Palembang was langen tijd, gelijk meer Indische Rijken, onder de bescherming van onzen Staat, die zich met het binnenlandsche bestuur niet bemoeide, maar zekere vastgestelde voordeelen bedong voor den koophandel. Deze voordeelen bestonden te Palembang, behalve in meer andere kostbare Indische waren, voornamelijk in het uitmuntende tin van het naburige eiland Banca, hetwelk den Sultan behoorde. De in 1811 regerende Sultan, machmoud badr al dien, een ondernemend en woelziek man, had zich, terstond na het overgaan van Batavia aan de Britten, van de Nederlandsche faktorij meester gemaakt, en de daartoe behoorende personen doen inschepen, kwanswijs naar Malacca, maar waarschijnlijk waren zij in zee de prooi van de roof- en moordzucht der inboorlingen, vooral van den zoon des Sultans, ratoe, geworden.
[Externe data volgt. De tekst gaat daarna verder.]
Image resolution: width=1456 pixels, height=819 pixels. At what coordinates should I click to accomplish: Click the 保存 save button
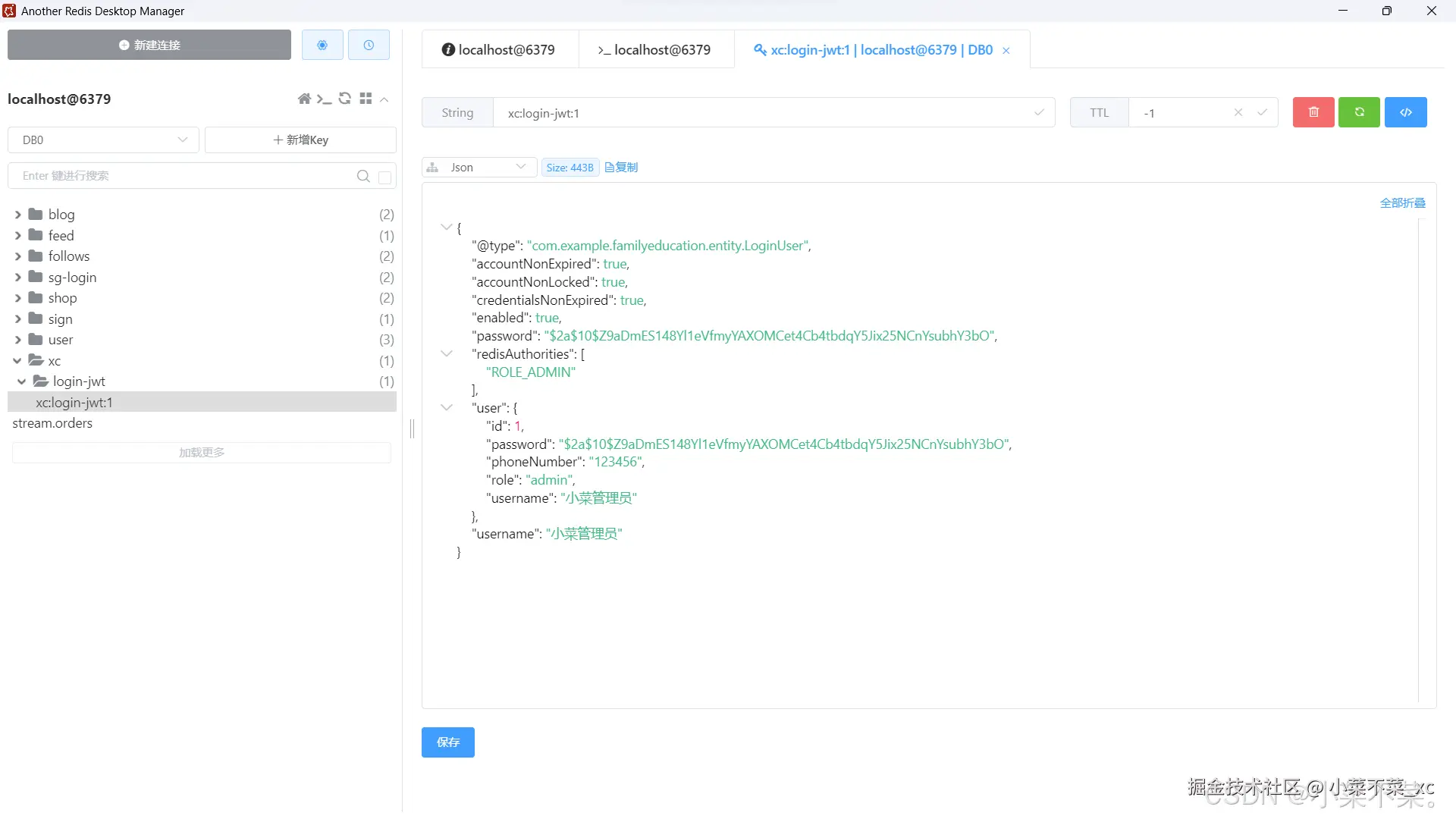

De Engelschen namen daarover (als zijnde de Nederlanders, na de overgave van Batavia, Britsche onderdanen geworden) wraak, door eene expeditie naar Palembang, onder den Generaal-Majoor gillespie (April 1812), die den gevlugten machmoud af-, en deszelfs broeder, achmed najm al dien, in zijne plaats tot Sultan aanstelde, tegen den afstand van het tinrijke Banca met het nabijgelegene Billitou. Doch de oude Sultan bleef zich nog in de binnenlanden ophouden, en belemmerde van daar zeer den handel en den toevoer naar Palembang. De Britsche Resident in die stad maakte hiervan gebruik, om den ouden Sultan weder te herstellen, tegen eene betaling van 400,000 piasters, waartegen deszelfs broeder op Banca zou geplaatst worden. (Junij
1813.) Doch de Engelsche Regering op Batavia wraakte dit eerlooze verdrag, en gaf aan achmed najm al dien het bestuur terug; doch machmoud bleef nu op Palembang in de oude Nederlandsche faktorij, waartegen de Engelschen een' versterkten post aan de
| |
| |
overzijde der rivier, naast het Koninklijk paleis, oprigtten, (14 Augustus 1813.) Banca werd hun eigendom, en de tinmijnen kwamen onder een geheel nieuw beheer, niet zonder tegenstribbeling en feitelijkheden der inboorlingen.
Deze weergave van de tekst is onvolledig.